• **Task prompt**
With the images removed, reproduce each entry below word for word.

Data for analysis Block Start

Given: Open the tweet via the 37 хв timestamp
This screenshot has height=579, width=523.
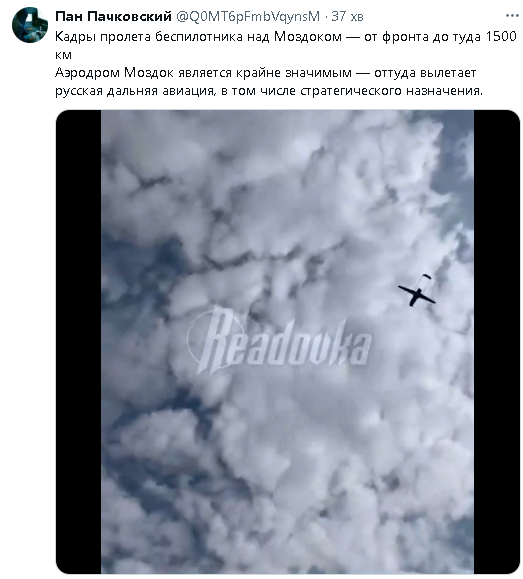Looking at the screenshot, I should coord(347,17).
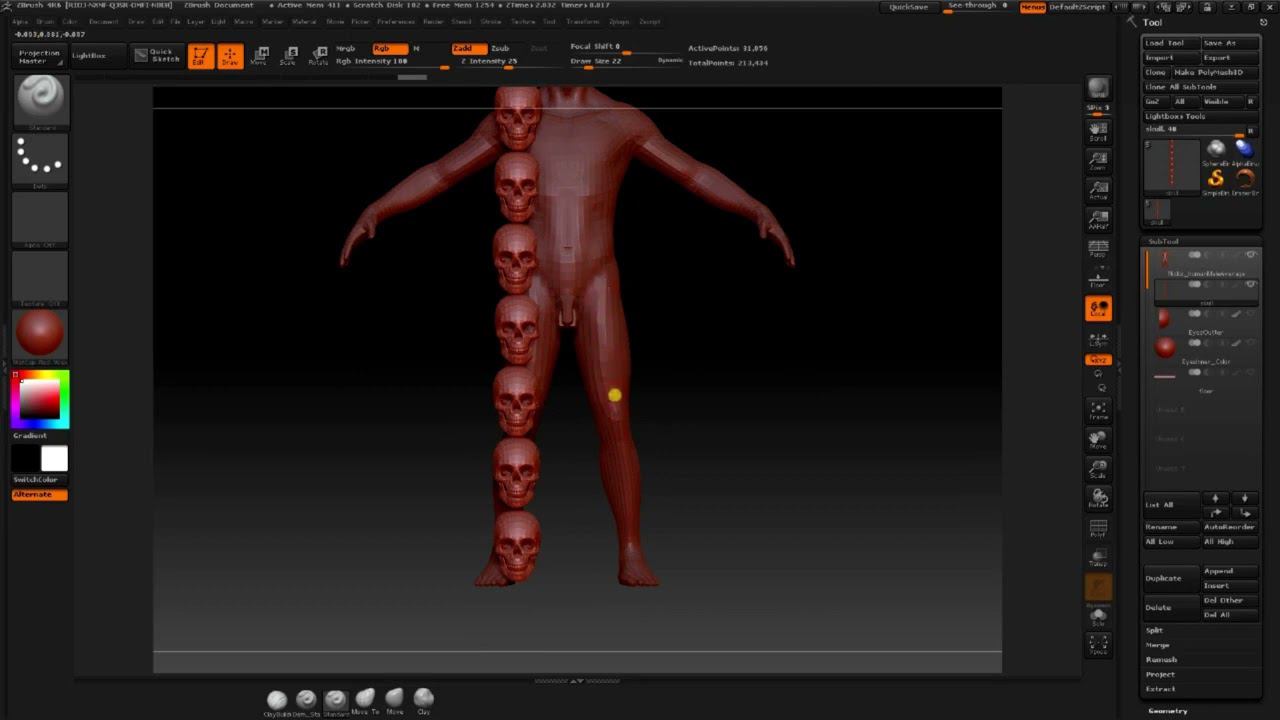Select ClayBuildup brush at bottom shelf
1280x720 pixels.
pyautogui.click(x=277, y=701)
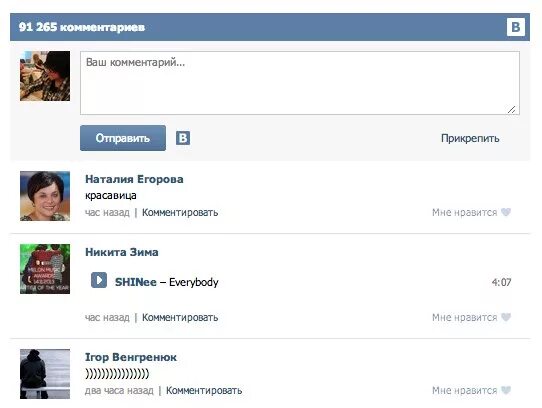The height and width of the screenshot is (408, 542).
Task: Focus the Ваш комментарий text field
Action: (x=300, y=83)
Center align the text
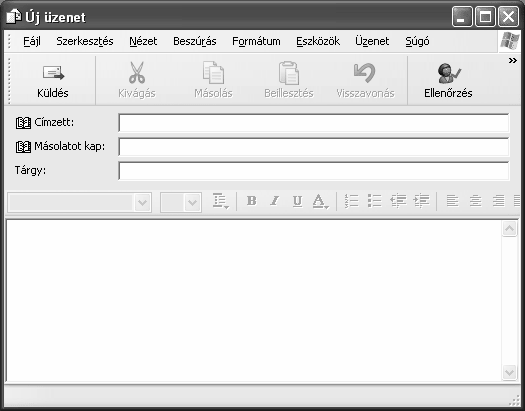This screenshot has height=411, width=525. 475,201
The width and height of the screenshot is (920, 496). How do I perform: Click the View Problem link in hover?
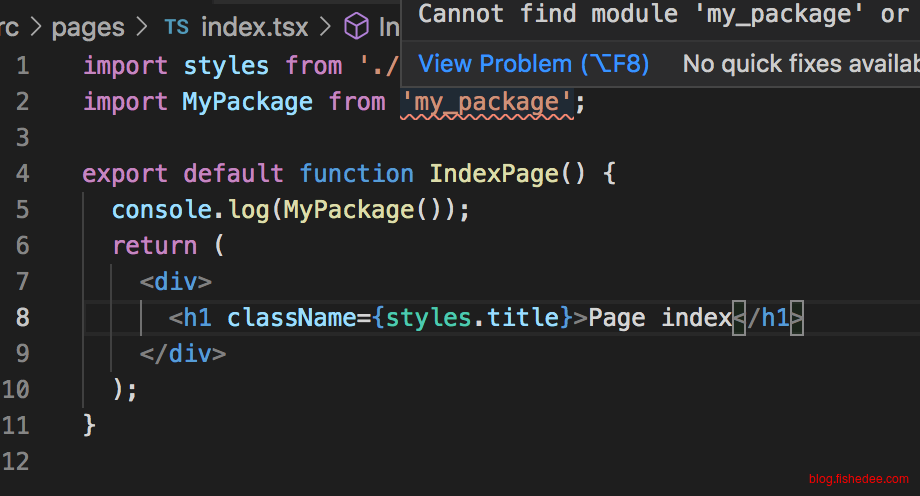click(x=533, y=64)
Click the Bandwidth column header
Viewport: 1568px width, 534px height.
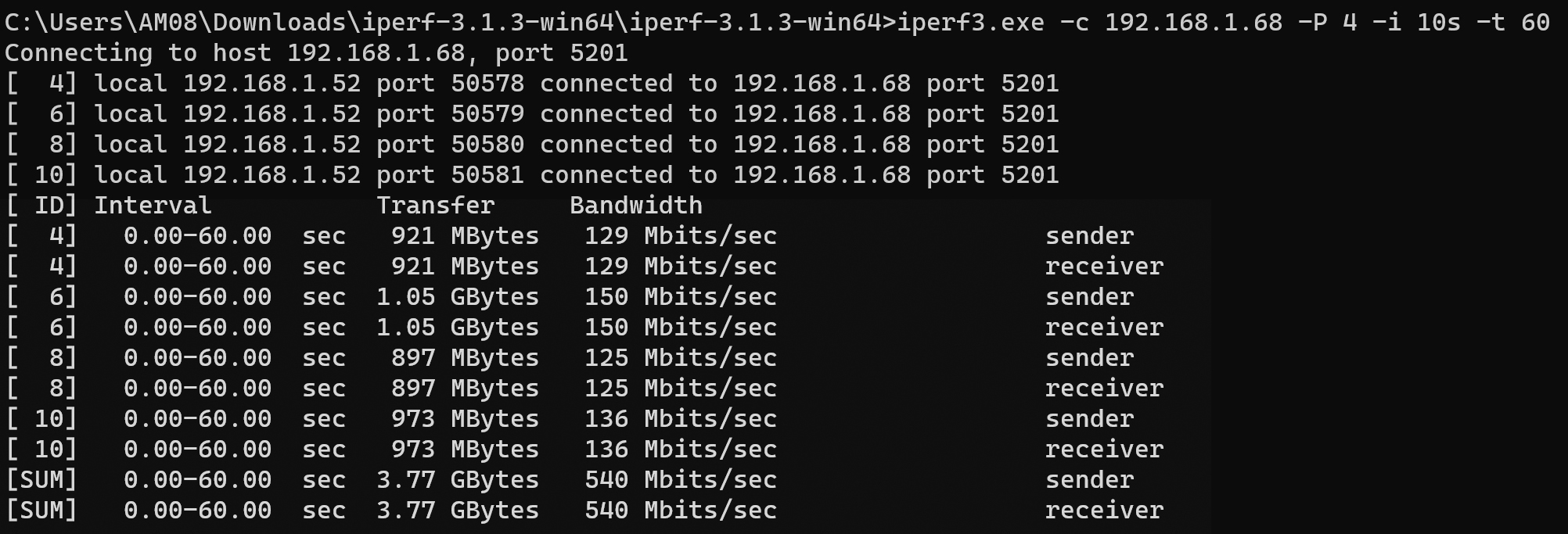coord(636,206)
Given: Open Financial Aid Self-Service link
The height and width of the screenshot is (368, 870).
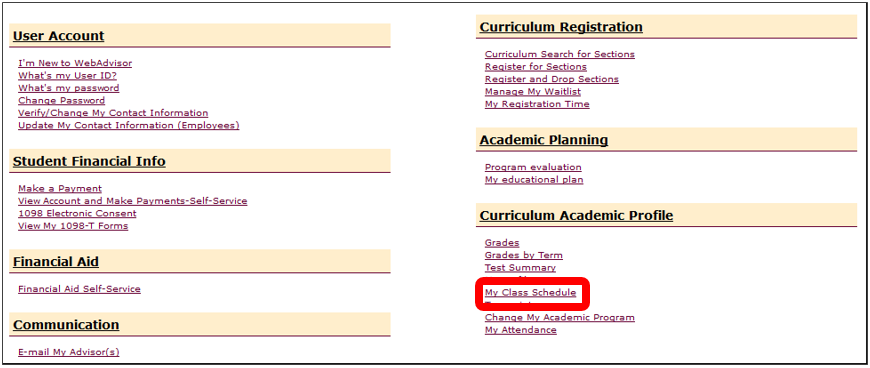Looking at the screenshot, I should point(79,289).
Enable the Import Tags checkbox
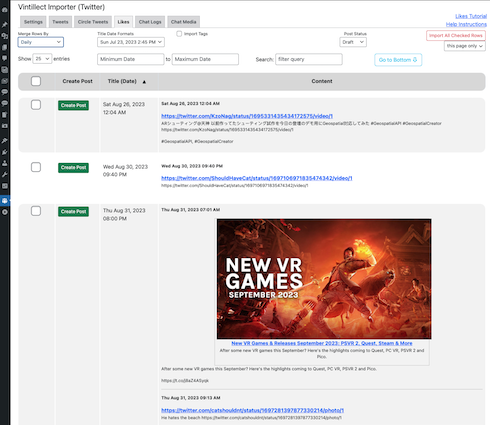The image size is (490, 425). pos(179,34)
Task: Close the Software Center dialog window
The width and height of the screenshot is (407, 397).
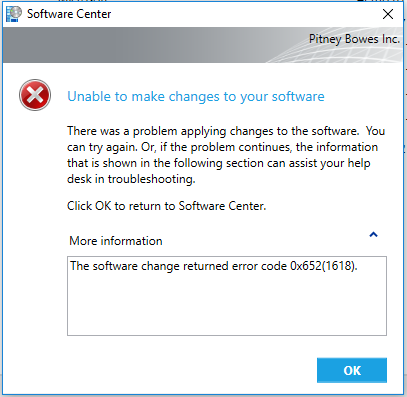Action: point(388,14)
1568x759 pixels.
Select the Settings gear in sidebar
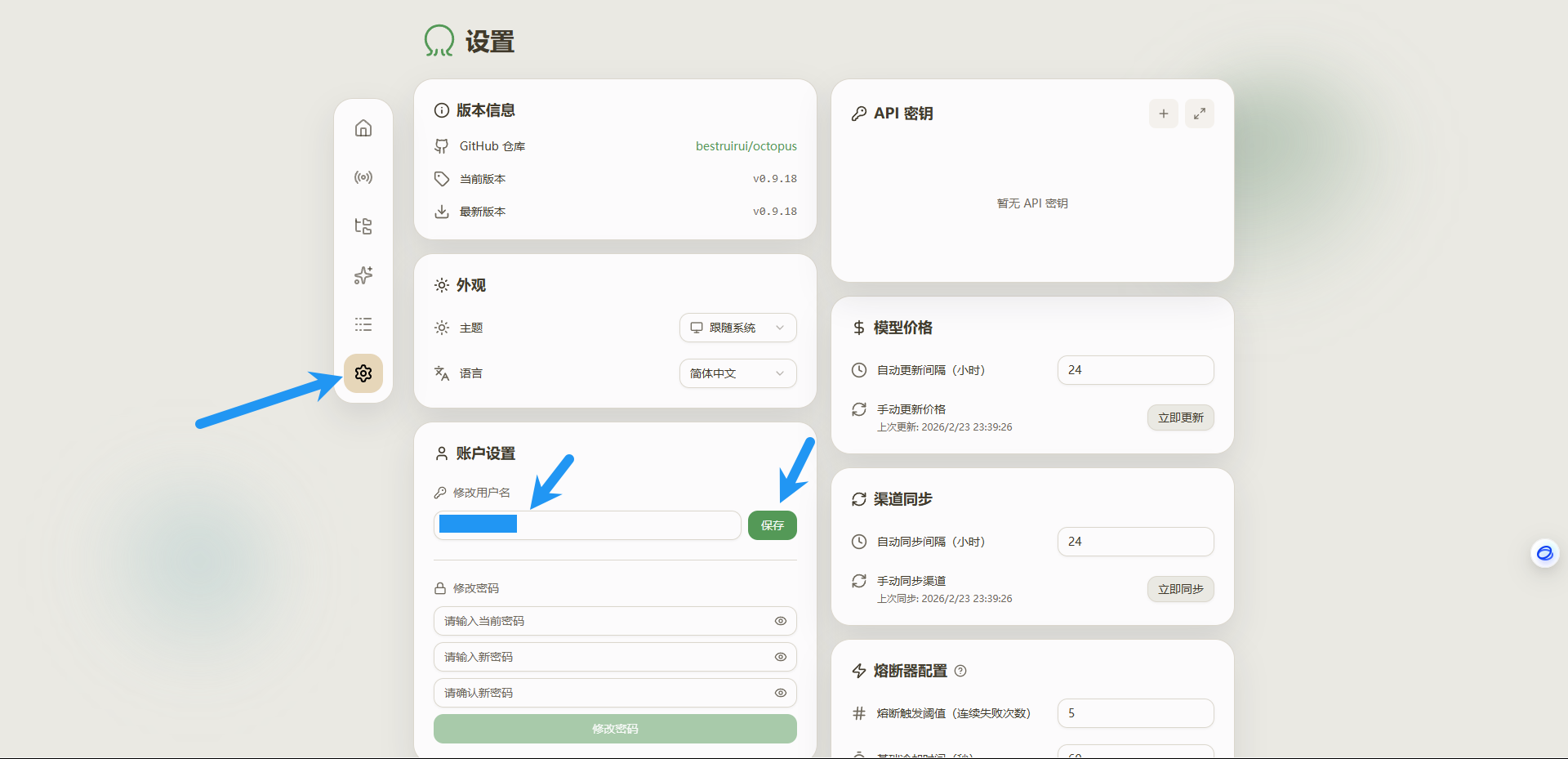pyautogui.click(x=363, y=373)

Data for analysis Block End

• **Expected output**
Given: Open the tweet via the 37 хв timestamp
This screenshot has height=579, width=523.
Looking at the screenshot, I should coord(347,17).
Select ClayBuildup brush at bottom shelf
1280x720 pixels.
pyautogui.click(x=277, y=701)
The height and width of the screenshot is (408, 542).
Task: Focus the Ваш комментарий text field
Action: (x=300, y=83)
Center align the text
This screenshot has height=411, width=525. 475,201
The width and height of the screenshot is (920, 496). How do I perform: Click the View Problem link in hover?
click(x=533, y=64)
Click the Bandwidth column header
Viewport: 1568px width, 534px height.
coord(636,206)
Given: Open Financial Aid Self-Service link
The height and width of the screenshot is (368, 870).
Looking at the screenshot, I should point(79,289).
Enable the Import Tags checkbox
The image size is (490, 425). pos(179,34)
Task: Close the Software Center dialog window
The width and height of the screenshot is (407, 397).
Action: point(388,14)
1568x759 pixels.
Select the Settings gear in sidebar
pyautogui.click(x=363, y=373)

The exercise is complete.